数次相続の中間省略登記

実際に経験したちょっとややこしい相続です。

相続図2

Aは夫婦BCを養子にしていました。BC間には子Dがいました。CはAよりも先に亡くなり、BはAが亡くなった後に亡くなりました。

Aは不動産を所有していました。結論から言うとDが相続することになるのですが、この相続登記はどのように申請すべきでしょうか。

このケースはAの後にBが亡くなっているので、2回相続が発生しています。数次相続の場合、中間の相続が単独相続ならば中間の相続登記を省略して登記上の所有者から直接最終的な相続人へ所有権移転登記をすることができます。本来2回相続登記すべき所を1回で済ませられるので、登録免許税等の費用面でもメリットがあります。
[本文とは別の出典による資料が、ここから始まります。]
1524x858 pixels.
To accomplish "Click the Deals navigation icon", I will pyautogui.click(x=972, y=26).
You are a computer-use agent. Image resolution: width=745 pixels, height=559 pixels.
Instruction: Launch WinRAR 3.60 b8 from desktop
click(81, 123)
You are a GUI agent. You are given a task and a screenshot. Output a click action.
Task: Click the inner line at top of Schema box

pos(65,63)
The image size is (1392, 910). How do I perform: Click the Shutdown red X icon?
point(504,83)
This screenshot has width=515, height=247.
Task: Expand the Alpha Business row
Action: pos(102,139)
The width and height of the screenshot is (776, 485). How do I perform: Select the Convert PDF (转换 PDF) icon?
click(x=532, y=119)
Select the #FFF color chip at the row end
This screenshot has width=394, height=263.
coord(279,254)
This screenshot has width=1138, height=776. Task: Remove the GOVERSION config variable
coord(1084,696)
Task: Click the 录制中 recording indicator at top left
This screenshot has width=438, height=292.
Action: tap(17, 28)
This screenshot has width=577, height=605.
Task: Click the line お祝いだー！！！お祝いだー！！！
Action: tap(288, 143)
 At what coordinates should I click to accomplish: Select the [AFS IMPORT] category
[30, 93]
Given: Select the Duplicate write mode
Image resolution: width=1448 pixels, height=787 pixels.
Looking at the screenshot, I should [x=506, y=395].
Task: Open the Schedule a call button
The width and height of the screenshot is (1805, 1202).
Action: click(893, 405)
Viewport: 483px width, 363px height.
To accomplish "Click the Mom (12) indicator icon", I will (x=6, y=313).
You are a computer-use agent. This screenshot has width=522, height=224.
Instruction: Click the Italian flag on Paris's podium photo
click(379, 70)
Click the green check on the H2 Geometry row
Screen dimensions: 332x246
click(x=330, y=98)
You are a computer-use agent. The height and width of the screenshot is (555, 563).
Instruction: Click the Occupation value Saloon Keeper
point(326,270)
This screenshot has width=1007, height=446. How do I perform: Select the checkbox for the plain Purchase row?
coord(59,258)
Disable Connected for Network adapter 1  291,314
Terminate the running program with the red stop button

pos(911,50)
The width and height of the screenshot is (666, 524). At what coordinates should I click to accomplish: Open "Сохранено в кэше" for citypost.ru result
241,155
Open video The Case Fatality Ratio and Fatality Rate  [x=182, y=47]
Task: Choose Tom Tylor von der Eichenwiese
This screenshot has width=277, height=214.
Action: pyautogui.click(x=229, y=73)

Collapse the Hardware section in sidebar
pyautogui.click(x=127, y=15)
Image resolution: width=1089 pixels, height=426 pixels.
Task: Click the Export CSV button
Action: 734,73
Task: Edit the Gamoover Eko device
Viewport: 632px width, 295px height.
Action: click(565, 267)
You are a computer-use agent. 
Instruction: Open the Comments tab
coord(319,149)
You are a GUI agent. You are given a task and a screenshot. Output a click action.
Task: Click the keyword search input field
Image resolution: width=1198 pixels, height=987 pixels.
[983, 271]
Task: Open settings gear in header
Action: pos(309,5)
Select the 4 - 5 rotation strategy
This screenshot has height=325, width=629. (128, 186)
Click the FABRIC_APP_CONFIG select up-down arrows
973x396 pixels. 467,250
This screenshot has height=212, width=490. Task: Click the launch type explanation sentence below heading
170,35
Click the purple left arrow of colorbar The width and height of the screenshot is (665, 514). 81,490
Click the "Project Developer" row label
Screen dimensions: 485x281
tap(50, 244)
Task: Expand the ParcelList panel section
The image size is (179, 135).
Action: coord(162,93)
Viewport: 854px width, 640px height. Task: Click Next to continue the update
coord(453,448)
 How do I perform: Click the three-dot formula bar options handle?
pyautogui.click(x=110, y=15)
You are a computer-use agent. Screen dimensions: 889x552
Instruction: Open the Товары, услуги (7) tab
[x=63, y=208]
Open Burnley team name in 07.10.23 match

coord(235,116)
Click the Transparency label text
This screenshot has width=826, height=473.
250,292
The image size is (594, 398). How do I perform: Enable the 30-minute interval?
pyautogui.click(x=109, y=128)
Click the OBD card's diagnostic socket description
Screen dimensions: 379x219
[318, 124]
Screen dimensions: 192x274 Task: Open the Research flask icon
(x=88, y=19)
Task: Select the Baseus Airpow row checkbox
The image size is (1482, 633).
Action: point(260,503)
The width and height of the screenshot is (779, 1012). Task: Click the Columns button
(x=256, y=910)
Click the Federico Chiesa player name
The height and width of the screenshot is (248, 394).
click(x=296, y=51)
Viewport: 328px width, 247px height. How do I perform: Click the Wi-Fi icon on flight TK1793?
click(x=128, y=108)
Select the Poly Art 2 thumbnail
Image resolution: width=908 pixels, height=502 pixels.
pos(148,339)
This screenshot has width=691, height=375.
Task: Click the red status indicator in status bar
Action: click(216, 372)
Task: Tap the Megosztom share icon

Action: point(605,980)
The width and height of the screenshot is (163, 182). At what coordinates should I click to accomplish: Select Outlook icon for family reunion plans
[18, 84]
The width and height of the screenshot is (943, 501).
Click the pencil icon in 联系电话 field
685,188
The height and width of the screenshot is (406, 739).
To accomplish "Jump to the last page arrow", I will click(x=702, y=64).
では今回の件は中間省略可能でしょうか。CはAよりも先に亡くなっていますので、Aの相続人はB1人のようにも思えます。1人ならば単独相続ということなので中間省略ができます。しかし、実はDがCを代襲して相続人になるので、Aの相続人はB、Dの2人であり、結論として中間省略はできません。

原則通り、A死亡によりB2分の1、D2分の1の割合で相続した登記と、B死亡によりBの持分2分の1をDが相続した登記を分けて申請する必要があります。結果としてDは所有権全てを取得することになります。

なお、AとCの養子縁組よりも前にDが生まれている場合は、Aの相続においてDは代襲相続人になりません。この場合は中間の相続人がBのみとなるので、中間省略が可能です。